Nonspecific airway hyperresponsiveness (AHR) is a common feature of allergic bronchial asthmatics, but the underlying mechanisms of AHR have yet to be elucidated. The importance of AHR in the pathogenesis of asthma has been suggested by its relevance to the severity of this disease. There is thus a need to understand the underlying mechanisms of AHR for the sake of asthma therapy. In allergic asthmatics, airway smooth muscles (ASMs) obtained from in vivo hyperresponsive patients have in vitro hyperresponsiveness to cholinergic agonists. It is therefore possible that the mechanisms responsible for the AHR exist, at least in part, on the ASM site. Although ASM is known to contract in response to acetylcholine via muscarinic M3 receptors and this contractile response is augmented during AHR, no alteration in muscarinic receptor density in ASM has been demonstrated in various AHR models. It is thus likely that augmented intracellular signaling might be a possible reason for the AHR. In fact, recent investigations demonstrated increases in the levels of GTP binding protein, Ca2+ mobilization and inositol 1, 4, 5-trisphosphate generation and so on in hyperresponsive ASM.
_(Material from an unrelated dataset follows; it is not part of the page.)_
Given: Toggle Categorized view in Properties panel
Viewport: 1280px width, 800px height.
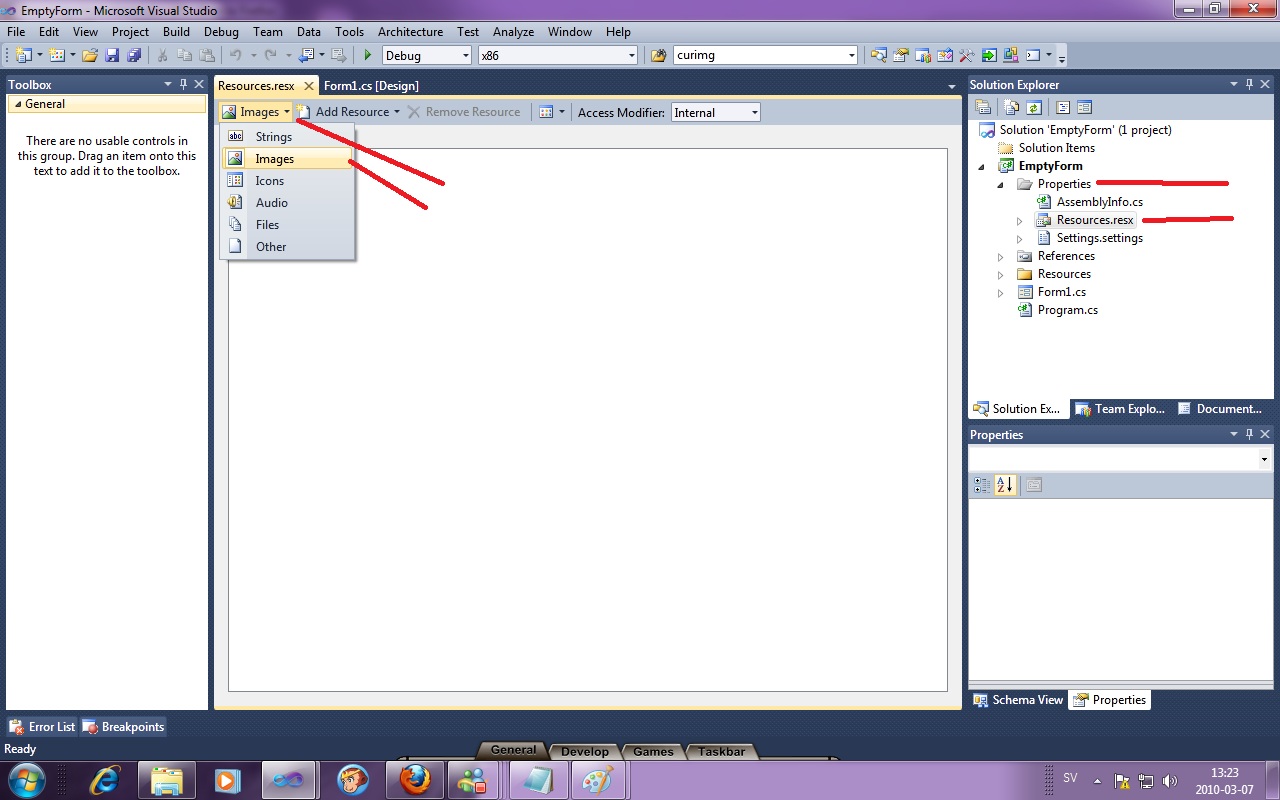Looking at the screenshot, I should (x=982, y=485).
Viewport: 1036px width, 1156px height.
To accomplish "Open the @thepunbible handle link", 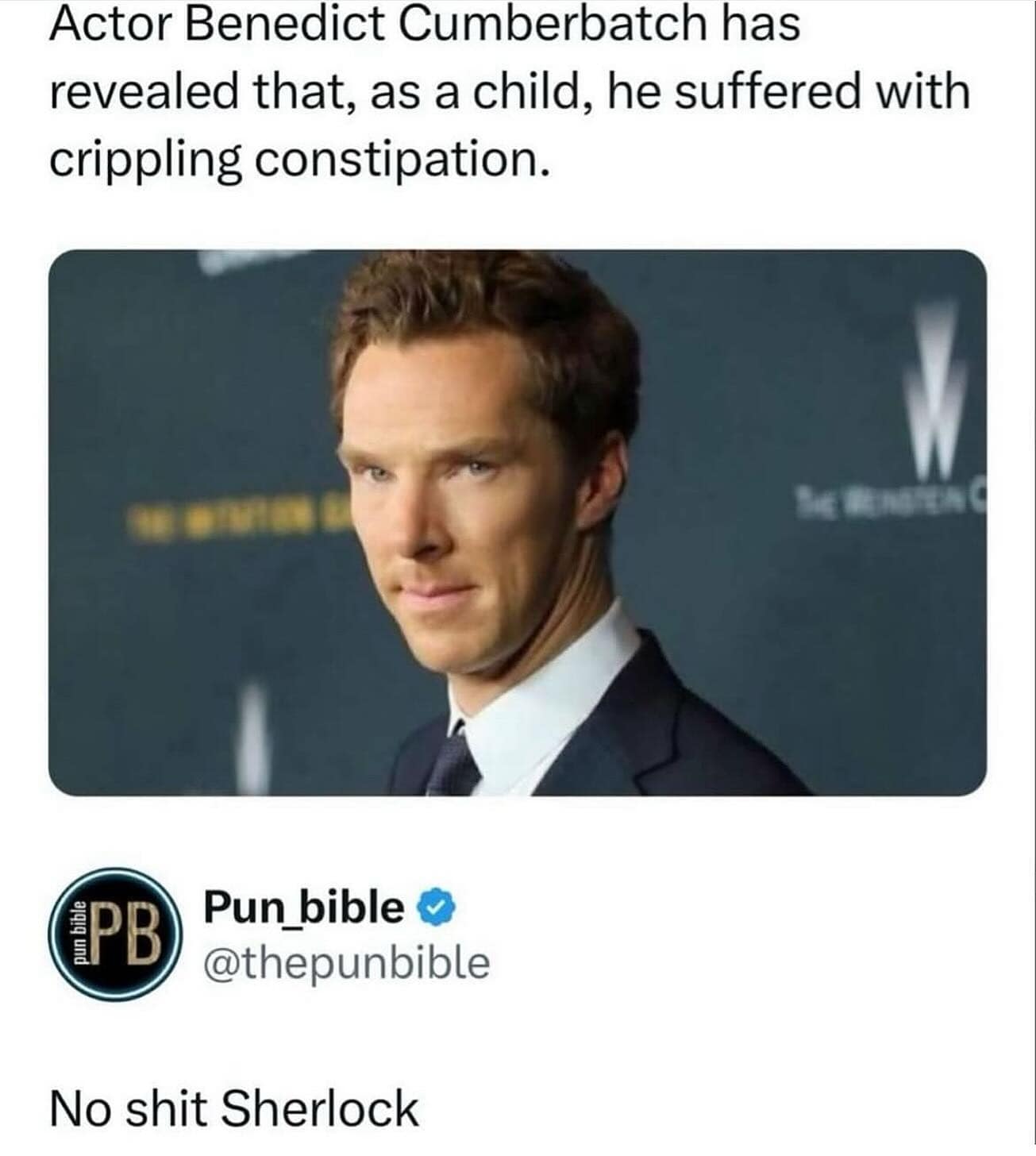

Mucociliary transport function can be determined by ciliary motility of airway epithelial cells, the amount and physicochemical properties of airway surface fluid, and the airway integrity. Mucus glycoprotein is released from submucosal glands and goblet cells in response to a variety of stimuli and, on other hand, water is secreted by airway epithelial cells through the movement of electrolytes. Marked airway goblet cell hyperplasia has been found in patients who died of severe asthma, indicating that goblet cell hypersecretion may play a significant role in the formation of mucus plugs in the respiratory tract. Goblet cell secretion is regulated by autonomic nerves and various chemical mediators associated with asthma. Antigen challenge causes an increase in mucus discharge from goblet cells in ovalbuminsensitized animals, and this effect can be greatly inhibited by an histamine H2-receptor antagonist. Similarly, histamine released by antigen challenge stimulates airway epithelial Cl secretion and, hence, water secretion toward the airway lumen. There is ample evidence that mucociliary clearance is impaired in patients with asthma, which results in deterioration of airflow limitation. The precise mechanism for this impairment remains uncertain, but bronchospasm and the increased mucus secretion induced by peptide leukotrienes may be involved.